If we want to accommodate 10 billion people on this planet and provide them all with some measure of security and dignity, we have to master cities. That is, or should be, a central axiom of 21st century politics, economics, environmentalism, and humanism.



TreeHugger has a post comparing Steffen's vision to that of James Kunstler and Kaid Benfield - Three Views of Urbanism: Alex Steffen, Kaid Benfield and Jim Kunstler.
Three important urban theorists are making the rounds this week, with Alex Steffen delivering a TED talk on the Sharable Future of Cities. He starts of with our "clean energy problem"- that we cannot possibly generate enough to replace the fossil fuels we use in our cars.

Steffen uses the famous UNEP graph to demonstrate that our energy use is predestined by the kind of city we live in, that there is a direct correlation of energy consumption to density. The talk is really a summary of much of what he had written and promoted on Worldchanging, starting with what I think i probably the best post he ever wrote, 2008's My Other Car is a Bright Green City, in which he wrote
The best car-related innovation we have is not to improve the car, but eliminate the need to drive it everywhere we go.

or, as he puts it in the TED talk,
The most sustainable trip is the one you never had to take in the first place.

It is a terrific summary of everything Alex has been saying, and writing about for years. If you have followed Alex and Worldchanging you will be familiar with it, but it never hurts to hear it again. More at TED.

But the problem with that UNEP graph, and the position developed by David Owen in the Green Metropolis and Edward Glaeser in The Triumph of the City is that while those extremely dense cities like Hong Kong and New York use less energy per capita, they still use a hell of a lot of energy and the back of house required to support it, the food supplies, the water and electricity infrastructure, are all huge and not particularly efficient. Nor are they necessarily terrific places to live.

Kaid Benfield of the NRDC writes in Seeing cities as the environmental solution, not the problem that while Owen and Glaeser
are sometimes excessive in extolling the virtues of urban density without giving attention to the other things that make cities attractive and successful, they are absolutely right that city living reduces energy consumption, carbon emissions and other environmental impacts.

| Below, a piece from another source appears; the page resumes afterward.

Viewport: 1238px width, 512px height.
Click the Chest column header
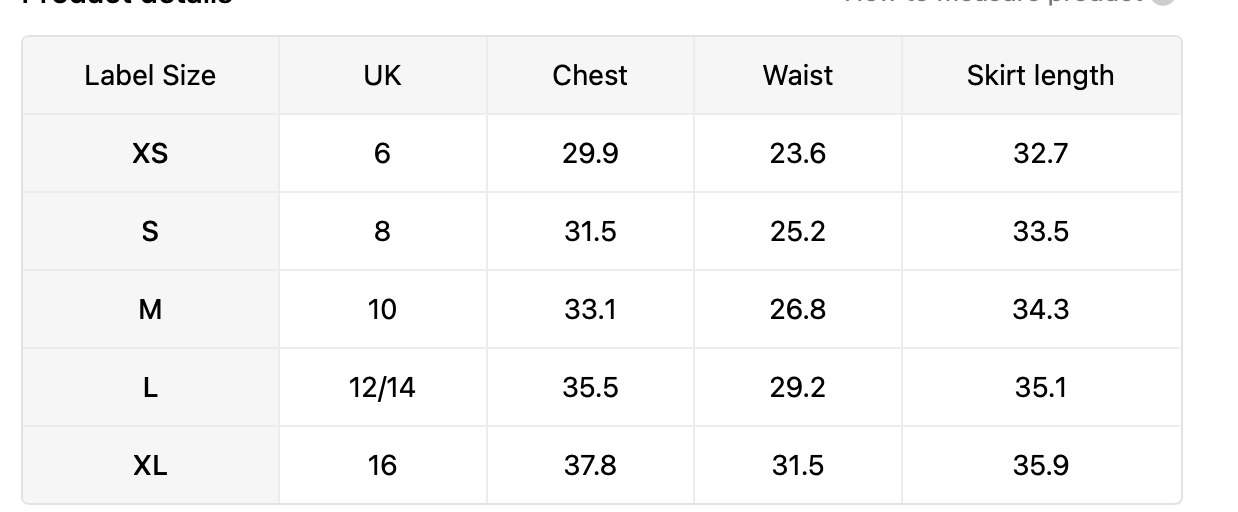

But he doesn't see it all happening in forty storey towers, but in a rebuilding of our existing inner cities and towns.
For our cities and towns to function as successful people habitat, they must be communities where people want to live, work and play. We must make them great, but always within a decidedly urban, nonsprawling form. As it turns out, compact living - in communities of streets, homes, shops, workplaces, schools and the like assembled at a walkable scale - not only helps to save the landscape; it also reduces pollution and consumption of resources. We don't drive as far or as often; we share infrastructure.